A: piredactor is specifically designed for dict and list objects.

- YES, it can handle dictionaries. This is its primary function.

- YES, it can handle lists, especially lists that contain dictionaries.

- YES, it can handle any level of nested lists and dictionaries. The redaction logic is recursive and will drill down into any complex structure, as long as your schema mirrors that structure.

`Q: Can piredactor handle other Python data types?`

Ans: 
- No. The package is highly specialized for performance on JSON-like data structures.

- NO, it cannot process a tuple. If the redactor encounters a tuple, it will treat it as a single, opaque value and return it unmodified. It will not inspect the contents of the tuple, even if it contains dictionaries with sensitive PII.

- NO, it cannot process a set. Like tuples, sets will be returned as-is without any redaction.

- NO, you cannot use non-string keys like a tuple as a dictionary key. The configuration system and internal regex engine require all keys to be strings.

`Q: Can piredactor find PII inside a raw string?`

Ans: 

- No. piredactor is a key-based redactor, not a content scanner.

Its logic is built around this principle: "Does the name of the key (e.g., "email") tell me that its value is sensitive?" It does not inspect the content of the string itself.

`Example:`

```python
# This will be redacted because the key is "email".
{"email": "piyush@example.com"}

# This will NOT be redacted because the package does not scan string content.
"My email is piyush@example.com"
```

`Q: Can piredactor handle a simple list of strings?`

Ans: 

- No. A list of strings like ["piyush@example.com", "My phone is 555-1234"] contains no keys for the redactor to inspect. The list will be returned completely unmodified.


# `piredactor` Roadmap: Future Features & Improvements
This document outlines potential new features and quality-of-life improvements for the piredactor package.

`Tier 1:` Quality-of-Life & Usability Improvements
More Informative Error Messages:

Introduce custom exception classes like SchemaNotFoundError for clearer feedback.

Enhanced Configuration Merging:

Add an __append__ syntax to allow users to add to global lists (pii_keys, regex_keys) instead of replacing them.

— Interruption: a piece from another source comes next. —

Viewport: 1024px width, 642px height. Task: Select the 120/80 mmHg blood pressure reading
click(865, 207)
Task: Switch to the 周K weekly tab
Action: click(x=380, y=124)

Command-Line Interface (CLI) Tool:

Create a CLI to redact JSON/YAML files directly from the terminal.

Verbose Logging:

Implement an optional debug/verbose mode to log redaction decisions for easier debugging.

`Tier 2:` Major New Features & Capabilities
Support for More Data Structures:

Add recursive processing support for tuple and set objects.

Pluggable Redaction Strategies:

Allow users to choose different redaction actions beyond placeholder replacement, such as:

hash_sha256

mask_last_4

replace with fake data

Full Content-Scanning Mode:

Implement a true value-based redaction mode to find PII within any string.